RECORDS SUPPLIED Block Start
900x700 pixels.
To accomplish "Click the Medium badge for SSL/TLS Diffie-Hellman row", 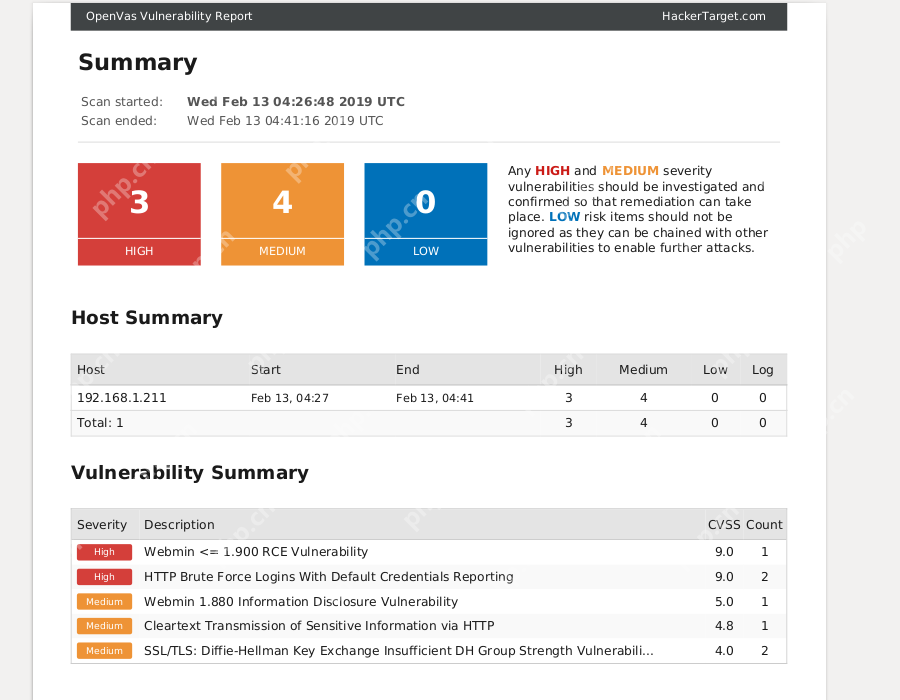I will click(x=104, y=651).
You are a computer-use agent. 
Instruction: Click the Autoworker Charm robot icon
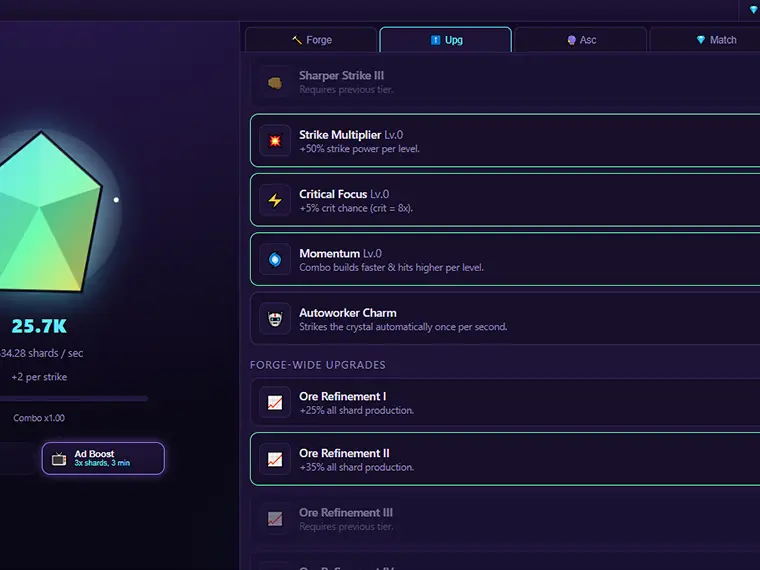pos(275,318)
RECORDS SUPPLIED Block End
EXERCISE: For this copy, leave pictures out and reproduce the lines from the one bearing "Instruction: Click the" through the final line of the listing above, both ends included.

EXERCISE OUTPUT:
Instruction: Click the Autoworker Charm robot icon
pos(275,318)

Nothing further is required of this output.